◆ Work instruction:
Write all of the entries again. Keep them exactly as they are.

*** Data supplied ***

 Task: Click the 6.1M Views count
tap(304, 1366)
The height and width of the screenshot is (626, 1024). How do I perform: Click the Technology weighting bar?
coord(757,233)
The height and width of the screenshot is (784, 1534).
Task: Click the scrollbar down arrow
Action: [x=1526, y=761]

*** End of Data supplied ***

◆ Answer box:
 Task: Click the 6.1M Views count
tap(304, 1366)
The height and width of the screenshot is (626, 1024). How do I perform: Click the Technology weighting bar?
coord(757,233)
The height and width of the screenshot is (784, 1534).
Task: Click the scrollbar down arrow
Action: [x=1526, y=761]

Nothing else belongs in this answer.